When Frau Helena went upstairs, she found her guest--who had like herself only closed his eyes a short time before--fast asleep, and so she sat by his bedside contemplating the good innocent countenance that beamed with hope and happiness even in its sleep. But as still he did not wake, she called him by his name. At that he started, and in his confusion could find no words, especially as he did not know what she would say to his letter. But though her face remained grave, her words at once gave him comfort and confidence. "Dear son," said she, "you must not remain here any longer. After what you have written to my child, it would not be fitting that I should persuade you to go on accepting our well-meant though poor hospitality. As soon as you are ready to set out we must part, and Valentin will let you out at the garden door, from whence you must make your way to the 'Stork,' and there get your horse, explaining your long absence in the most credible way you can. And further I must insist that you do not before your departure say a word to my daughter that might not be spoken to a stranger. She loves you dearly, and I may truly say that I could wish nothing more than to have so worthy a son, since my own son," and here she sighed from the depths of her heart, "is alas! lost to me, as I shall tell you later. But I do not choose your parents to think that after nursing you here we have taken advantage of your gratitude to procure a husband for my daughter; and you yourself, when you go off and mix with the world again, may wonder at the especial charm you found in my simple child, when she was your only companion. Therefore you must part without one binding word on either side, and thus my child, too, will have time to examine her young heart, and to find out whether compassion and the interest of an adventure may not have produced an illusory belief that you are her Heaven-appointed bridegroom. If when you have spoken to your parents and obtained their consent you are still of the same mind as now, you can let us know by letter or in person, and God will then give his blessing if this marriage be really made in Heaven. And now, dear son, I leave you, and shall expect you at breakfast, for you shall not leave my house fasting and unrefreshed, although I must still impose abstinence upon your yearning heart."
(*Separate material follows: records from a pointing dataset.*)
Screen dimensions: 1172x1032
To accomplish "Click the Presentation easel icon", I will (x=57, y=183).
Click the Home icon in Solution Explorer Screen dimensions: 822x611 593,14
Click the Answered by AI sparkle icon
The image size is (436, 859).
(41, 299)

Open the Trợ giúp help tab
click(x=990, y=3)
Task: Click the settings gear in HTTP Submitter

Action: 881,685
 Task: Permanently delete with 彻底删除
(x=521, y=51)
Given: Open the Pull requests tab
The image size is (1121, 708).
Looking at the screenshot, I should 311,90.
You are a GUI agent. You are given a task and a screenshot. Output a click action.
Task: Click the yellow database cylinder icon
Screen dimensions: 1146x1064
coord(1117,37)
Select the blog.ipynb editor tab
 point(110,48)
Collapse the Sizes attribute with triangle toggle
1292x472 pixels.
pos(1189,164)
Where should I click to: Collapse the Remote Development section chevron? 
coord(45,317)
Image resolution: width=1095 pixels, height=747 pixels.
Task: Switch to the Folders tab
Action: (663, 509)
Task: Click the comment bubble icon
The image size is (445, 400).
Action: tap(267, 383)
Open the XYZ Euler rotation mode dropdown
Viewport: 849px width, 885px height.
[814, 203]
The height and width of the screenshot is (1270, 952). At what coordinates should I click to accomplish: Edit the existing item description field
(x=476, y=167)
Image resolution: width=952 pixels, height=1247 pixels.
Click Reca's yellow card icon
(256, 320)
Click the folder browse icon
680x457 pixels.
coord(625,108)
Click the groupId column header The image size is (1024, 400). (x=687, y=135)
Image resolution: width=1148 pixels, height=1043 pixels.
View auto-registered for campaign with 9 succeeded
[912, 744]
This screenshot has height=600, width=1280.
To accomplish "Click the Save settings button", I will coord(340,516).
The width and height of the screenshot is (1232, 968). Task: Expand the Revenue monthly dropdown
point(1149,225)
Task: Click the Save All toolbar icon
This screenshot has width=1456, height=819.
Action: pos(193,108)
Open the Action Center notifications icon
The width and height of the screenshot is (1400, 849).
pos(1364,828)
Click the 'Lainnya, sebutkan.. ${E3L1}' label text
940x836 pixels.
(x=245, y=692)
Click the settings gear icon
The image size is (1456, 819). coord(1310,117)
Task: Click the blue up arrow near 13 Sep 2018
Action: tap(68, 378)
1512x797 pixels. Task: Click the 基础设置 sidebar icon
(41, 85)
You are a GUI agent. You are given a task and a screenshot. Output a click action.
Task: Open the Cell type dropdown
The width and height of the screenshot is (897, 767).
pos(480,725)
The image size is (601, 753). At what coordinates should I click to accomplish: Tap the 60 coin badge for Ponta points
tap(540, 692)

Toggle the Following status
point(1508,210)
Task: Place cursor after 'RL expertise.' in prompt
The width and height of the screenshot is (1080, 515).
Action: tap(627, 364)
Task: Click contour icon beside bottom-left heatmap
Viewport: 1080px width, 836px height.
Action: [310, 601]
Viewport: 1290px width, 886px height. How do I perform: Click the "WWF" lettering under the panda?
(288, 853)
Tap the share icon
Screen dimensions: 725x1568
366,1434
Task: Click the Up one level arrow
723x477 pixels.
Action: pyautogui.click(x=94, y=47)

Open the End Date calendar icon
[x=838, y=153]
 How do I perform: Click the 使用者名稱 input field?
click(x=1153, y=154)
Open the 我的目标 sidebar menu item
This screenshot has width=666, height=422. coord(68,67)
She rose and pressed a mother's kiss on the brow of the youth, who had listened in speechless rapture. But if he drew from this token of affection any hope that she would not be so stern as to prevent him pressing his loved maiden to his heart once at least before they parted, he did not know the strong character of this mother, in whose nature severity and tenderness were strangely blended. The farewell had to take place exactly in the manner prescribed, and if Lisabethli had not in reaching out her hand given him a look that was one long confession of the deepest love and fidelity, he might have gone away, not in joyous hope, but in uncertainty as to whether or not he had found a heart that was his for life and death. He left a ring on the table of his room, wrapped in paper, with just one line to the mother. "Will you keep this token for me till you allow me to offer it to your child." As to Valentin and Donate, he rewarded their care so liberally that in their amazement they came to tell Frau Helena that Herr Kurt must surely have made some mistake. But when they saw the traces of tears in Lisabethli's eyes, they silently went their way, and began to put many things together.